Several routes for PtdIns5P metabolization have been proposed, suggesting the existence of distinct intracellular PtdIns5P pools. We have shown, in the case of bacterial infection by Shigella flexneri, that PtdIns5P production at the
Ritonavir membrane leads to PI 3-kinase/Akt activation [10]. The virulence factor IpgD, injected by the bacteria in the host cell, is a phosphatidylinositol-4,5-bisphosphate (PtdIns(4,5)P2) 4-phosphatase [11] and generates PtdIns5P at the bacteria entry sites.

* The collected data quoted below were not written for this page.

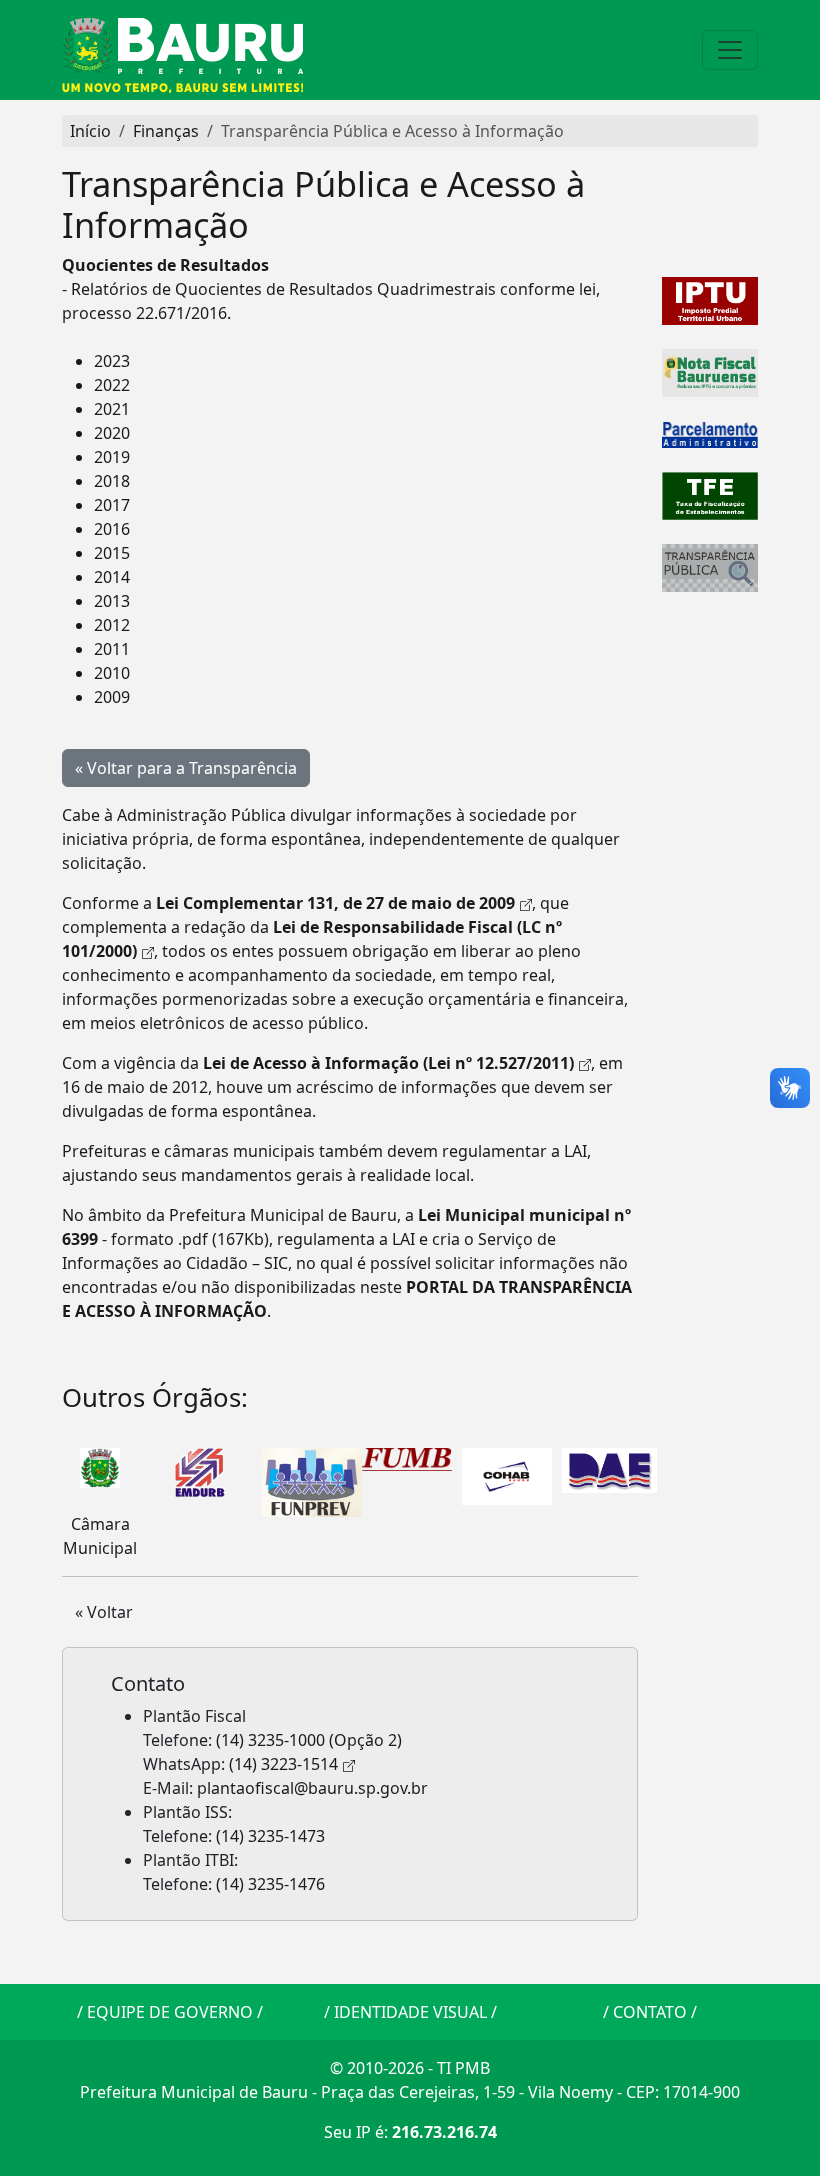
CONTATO (650, 2012)
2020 (112, 433)
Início (90, 131)
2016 (112, 529)
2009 (112, 697)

Other studies suggest a role for PtdIns5P in the nucleus, where it can bind the PHD domain of the tumor suppressor inhibitor of growth protein-2 (ING2) and regulate p53 acetylation and apoptosis [12]. Another pool of PtdIns5P is likely to exist at intracellular membranes due to phosphatidylinositol-3,5-bisphosphate (PtdIns(3,5)P2) hydrolysis via the myotubularin family members of 3-phosphatases [13]. PtdIns5P levels can also be modulated by the type II PIP 4-kinase and the type I 4-phosphatase, which convert PtdIns5P into PtdIns(4,5)P2 and PtdIns(4,5)P2 into PtdIns5P, respectively, under UV or genotoxic stress conditions [14] and [15]. Finally, the 5-kinase PIKfyve has been proposed to be involved in PtdIns5P synthesis either directly via PtdIns
phosphorylation or indirectly via the production of PtdIns(3,5)P2 that could be in turn dephosphorylated by 3-phosphatases like myotubularins [16] and [17].